Scottish Borders Housing Association is planning on building two pairs of semi-detached houses at Heriotfield, Oxton, but it has faced opposition from residents of nearby Justice Park fearful that the new development will overlook their homes.
Its application has sparked nine objections, citing loss of privacy and impact on local amenities, and a meeting of Scottish Borders Council’s planning and building standards committee on Monday heard representations from the objectors.
Ben Redman, of Justice Park, spoke on behalf of the neighbours, saying: “The Oxton community does not support this proposal.
“The community council has voted unanimously to reject the proposal, and many residents who weren’t consulted by Scottish Borders Council have also told us they object.
“The developers are attempting to make space for the development rather than make the development fit the space.
“The site itself is at least one metre higher than the properties in Justice Park.
“The development will tower over the bungalows in Justice Park, resulting in considerable overlooking of properties both at Justice Park and Heriotfield and loss of light to our properties, including several homes with solar panels.
“Residents are angry at the proposal, which involves both loss of green space and loss of amenities due to the demolition of the garages.”

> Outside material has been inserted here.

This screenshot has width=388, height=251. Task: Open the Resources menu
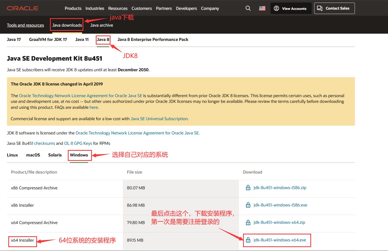pos(118,8)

Association chief executive Julia Mulloy also appeared before the committee, and she told councillors that Oxton is crying out for affordable housing, explaining: “We own one unit of affordable housing in Oxton that was last let in 2009, and this application is about creating four more homes.
“We currently have over 4,000 people applying for our housing, and, in terms of local information, in Lauder, on average we receive around 35 bids per home.
“We believe that this will be higher for three-bedroom family homes as they are at a premium.
“The housing need in the Borders is challenging, and at the extreme we had 700 households last year that were homeless. This is one of many projects that ourselves and other housing associations are undertaking to improve the abundance of affordable homes in the Borders.”
In response to early criticism of the proposals, the housing association’s architect, London-based ECD Architects, moved the positions of the planned houses three metres away from Justice Park.
Taking that into account, planning officer Scott Shearer urged councillors to approve the development.
His report states: “The revised siting and design of the proposed development is considered to respect the character of the surrounding area and the amenity of neighbouring properties.”
Galashiels councillor Sandy Aitchison agreed, saying: “Taking everything into consideration, I’m reasonably happy with this and I’d move to accept the officer’s recommendation and approve.”
Councillors were in broad agreement and voted unanimously to approve the application.